### What you are asked to do
Restrict the output to the lines below starting at the one that contains "[Thực đơn eat" and ending at the one that contains "Giá thuốc phá thai Misoprostol cập nhật mới nhất (354, 1538)", and restate them word for word, both ends included.

### Records shown
+ + + + + + +

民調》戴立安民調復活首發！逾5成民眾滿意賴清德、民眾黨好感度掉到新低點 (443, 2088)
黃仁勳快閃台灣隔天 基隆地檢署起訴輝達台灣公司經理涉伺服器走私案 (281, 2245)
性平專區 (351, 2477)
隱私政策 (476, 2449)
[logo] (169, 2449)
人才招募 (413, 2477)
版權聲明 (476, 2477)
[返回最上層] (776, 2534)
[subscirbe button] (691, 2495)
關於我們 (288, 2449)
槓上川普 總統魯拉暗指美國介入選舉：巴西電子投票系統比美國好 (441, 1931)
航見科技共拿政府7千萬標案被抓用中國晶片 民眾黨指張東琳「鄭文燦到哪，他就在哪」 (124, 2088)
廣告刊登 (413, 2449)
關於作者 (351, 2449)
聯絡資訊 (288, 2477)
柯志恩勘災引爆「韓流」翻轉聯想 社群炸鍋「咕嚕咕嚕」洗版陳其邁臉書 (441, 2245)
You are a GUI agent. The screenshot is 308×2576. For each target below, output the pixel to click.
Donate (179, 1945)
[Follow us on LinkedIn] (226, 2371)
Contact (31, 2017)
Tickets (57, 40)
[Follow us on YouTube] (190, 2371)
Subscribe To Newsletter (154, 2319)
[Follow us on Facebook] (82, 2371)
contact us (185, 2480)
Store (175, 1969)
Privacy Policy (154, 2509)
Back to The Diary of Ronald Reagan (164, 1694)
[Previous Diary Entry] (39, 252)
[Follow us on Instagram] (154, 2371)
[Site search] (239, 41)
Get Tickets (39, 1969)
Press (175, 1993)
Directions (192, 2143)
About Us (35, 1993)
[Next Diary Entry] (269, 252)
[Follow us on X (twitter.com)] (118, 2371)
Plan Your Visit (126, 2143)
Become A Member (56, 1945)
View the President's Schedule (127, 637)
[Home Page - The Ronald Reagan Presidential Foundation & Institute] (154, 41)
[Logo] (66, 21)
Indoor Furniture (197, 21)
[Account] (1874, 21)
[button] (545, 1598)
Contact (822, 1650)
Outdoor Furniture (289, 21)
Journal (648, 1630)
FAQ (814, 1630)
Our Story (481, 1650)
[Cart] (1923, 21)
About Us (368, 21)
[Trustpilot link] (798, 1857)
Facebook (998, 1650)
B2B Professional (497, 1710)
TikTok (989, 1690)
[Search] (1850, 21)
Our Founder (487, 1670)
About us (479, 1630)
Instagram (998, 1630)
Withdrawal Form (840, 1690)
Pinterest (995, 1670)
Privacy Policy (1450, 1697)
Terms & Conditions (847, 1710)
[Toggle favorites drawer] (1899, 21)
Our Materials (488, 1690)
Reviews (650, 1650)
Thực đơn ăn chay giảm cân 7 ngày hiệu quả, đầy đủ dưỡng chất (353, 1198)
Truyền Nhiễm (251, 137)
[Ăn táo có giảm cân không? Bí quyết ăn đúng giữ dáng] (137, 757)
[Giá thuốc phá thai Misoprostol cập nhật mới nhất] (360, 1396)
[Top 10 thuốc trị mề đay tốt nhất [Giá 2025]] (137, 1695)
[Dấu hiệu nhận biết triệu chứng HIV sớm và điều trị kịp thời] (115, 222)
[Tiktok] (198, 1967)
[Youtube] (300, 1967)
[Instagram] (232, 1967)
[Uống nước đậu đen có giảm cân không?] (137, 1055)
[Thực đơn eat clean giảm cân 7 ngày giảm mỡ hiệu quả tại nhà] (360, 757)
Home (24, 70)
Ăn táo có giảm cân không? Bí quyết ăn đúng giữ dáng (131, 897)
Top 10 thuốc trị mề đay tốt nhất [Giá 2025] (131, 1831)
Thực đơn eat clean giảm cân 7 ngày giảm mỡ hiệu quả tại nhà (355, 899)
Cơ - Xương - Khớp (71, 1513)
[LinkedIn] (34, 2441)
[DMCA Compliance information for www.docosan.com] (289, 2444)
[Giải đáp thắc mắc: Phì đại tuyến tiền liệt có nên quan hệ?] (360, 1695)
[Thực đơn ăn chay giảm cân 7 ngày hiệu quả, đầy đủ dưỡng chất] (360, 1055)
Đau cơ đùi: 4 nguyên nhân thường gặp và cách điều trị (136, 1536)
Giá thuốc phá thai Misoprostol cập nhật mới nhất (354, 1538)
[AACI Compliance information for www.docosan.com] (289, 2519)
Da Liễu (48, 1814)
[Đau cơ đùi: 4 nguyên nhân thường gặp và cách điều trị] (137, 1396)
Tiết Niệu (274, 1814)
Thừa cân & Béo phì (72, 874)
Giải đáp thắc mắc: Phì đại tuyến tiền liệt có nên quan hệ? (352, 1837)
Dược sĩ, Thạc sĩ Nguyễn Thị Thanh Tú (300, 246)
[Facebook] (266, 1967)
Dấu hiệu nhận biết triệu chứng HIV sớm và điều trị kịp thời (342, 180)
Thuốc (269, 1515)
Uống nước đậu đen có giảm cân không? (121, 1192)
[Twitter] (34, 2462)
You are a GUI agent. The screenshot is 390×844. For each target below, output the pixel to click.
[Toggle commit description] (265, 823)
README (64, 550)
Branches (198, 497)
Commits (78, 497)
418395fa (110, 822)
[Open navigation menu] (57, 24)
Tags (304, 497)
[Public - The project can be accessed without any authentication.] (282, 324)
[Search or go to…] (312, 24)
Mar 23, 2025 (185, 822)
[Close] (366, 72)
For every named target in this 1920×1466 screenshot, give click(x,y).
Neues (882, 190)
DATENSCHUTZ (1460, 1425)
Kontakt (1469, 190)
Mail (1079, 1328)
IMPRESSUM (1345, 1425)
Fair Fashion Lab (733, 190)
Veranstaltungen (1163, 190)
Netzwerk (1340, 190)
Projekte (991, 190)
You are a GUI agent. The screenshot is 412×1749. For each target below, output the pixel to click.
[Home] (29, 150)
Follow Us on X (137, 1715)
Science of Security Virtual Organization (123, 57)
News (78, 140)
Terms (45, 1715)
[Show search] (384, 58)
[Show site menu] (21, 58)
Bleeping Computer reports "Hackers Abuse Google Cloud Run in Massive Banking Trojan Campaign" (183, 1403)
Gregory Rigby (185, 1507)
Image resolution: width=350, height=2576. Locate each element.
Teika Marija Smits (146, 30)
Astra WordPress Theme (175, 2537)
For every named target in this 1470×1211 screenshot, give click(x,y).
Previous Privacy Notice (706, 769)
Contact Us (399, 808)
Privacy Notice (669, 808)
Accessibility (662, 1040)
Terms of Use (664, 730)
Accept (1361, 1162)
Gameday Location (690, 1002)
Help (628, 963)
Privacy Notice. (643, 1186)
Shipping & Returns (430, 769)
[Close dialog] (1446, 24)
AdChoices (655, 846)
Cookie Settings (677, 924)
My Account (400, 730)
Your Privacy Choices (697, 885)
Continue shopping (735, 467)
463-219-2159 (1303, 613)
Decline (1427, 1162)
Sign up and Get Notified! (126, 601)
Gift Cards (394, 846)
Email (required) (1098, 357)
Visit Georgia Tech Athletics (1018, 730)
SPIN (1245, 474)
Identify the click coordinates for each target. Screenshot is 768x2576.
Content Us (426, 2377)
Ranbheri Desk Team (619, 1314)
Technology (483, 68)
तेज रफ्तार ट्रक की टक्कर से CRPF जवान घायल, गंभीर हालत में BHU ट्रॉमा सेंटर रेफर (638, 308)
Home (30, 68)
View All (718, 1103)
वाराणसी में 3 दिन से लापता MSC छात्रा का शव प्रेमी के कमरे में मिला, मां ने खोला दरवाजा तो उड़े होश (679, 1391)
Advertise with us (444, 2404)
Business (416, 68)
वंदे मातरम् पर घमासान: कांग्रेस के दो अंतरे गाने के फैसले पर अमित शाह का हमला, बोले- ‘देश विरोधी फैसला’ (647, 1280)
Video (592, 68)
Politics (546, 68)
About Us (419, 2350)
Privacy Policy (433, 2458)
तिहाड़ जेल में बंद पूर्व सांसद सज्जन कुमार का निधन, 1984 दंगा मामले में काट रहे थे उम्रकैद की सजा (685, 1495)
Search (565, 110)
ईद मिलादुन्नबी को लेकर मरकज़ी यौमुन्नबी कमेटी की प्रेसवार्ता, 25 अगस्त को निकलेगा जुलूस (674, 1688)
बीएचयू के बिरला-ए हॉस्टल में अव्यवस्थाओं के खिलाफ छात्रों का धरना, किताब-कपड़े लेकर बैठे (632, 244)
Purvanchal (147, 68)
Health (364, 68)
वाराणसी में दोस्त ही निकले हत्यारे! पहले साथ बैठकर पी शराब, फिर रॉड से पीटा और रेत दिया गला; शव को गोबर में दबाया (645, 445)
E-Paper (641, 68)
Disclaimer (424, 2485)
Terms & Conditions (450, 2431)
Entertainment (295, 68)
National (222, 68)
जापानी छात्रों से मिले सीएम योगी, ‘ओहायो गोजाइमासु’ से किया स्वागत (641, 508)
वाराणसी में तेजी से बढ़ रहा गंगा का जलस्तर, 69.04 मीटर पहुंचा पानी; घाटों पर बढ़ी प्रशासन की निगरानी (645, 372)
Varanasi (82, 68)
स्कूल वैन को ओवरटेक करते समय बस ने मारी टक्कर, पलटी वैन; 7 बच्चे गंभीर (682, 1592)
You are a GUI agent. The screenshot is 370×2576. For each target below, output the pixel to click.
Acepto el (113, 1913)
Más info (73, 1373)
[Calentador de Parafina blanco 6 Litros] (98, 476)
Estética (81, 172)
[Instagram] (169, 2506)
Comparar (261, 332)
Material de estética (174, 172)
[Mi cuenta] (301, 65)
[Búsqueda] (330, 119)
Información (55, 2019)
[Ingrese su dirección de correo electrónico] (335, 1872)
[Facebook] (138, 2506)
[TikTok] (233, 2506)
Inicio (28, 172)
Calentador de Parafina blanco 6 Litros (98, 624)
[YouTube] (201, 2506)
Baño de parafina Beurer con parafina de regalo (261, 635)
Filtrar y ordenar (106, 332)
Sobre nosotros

+ + + + + + +

### Reply
[Thực đơn eat clean giảm cân 7 ngày giảm mỡ hiệu quả tại nhà] (360, 757)
Home (24, 70)
Ăn táo có giảm cân không? Bí quyết ăn đúng giữ dáng (131, 897)
Top 10 thuốc trị mề đay tốt nhất [Giá 2025] (131, 1831)
Thực đơn eat clean giảm cân 7 ngày giảm mỡ hiệu quả tại nhà (355, 899)
Cơ - Xương - Khớp (71, 1513)
[LinkedIn] (34, 2441)
[DMCA Compliance information for www.docosan.com] (289, 2444)
[Giải đáp thắc mắc: Phì đại tuyến tiền liệt có nên quan hệ?] (360, 1695)
[Thực đơn ăn chay giảm cân 7 ngày hiệu quả, đầy đủ dưỡng chất] (360, 1055)
Đau cơ đùi: 4 nguyên nhân thường gặp và cách điều trị (136, 1536)
Giá thuốc phá thai Misoprostol cập nhật mới nhất (354, 1538)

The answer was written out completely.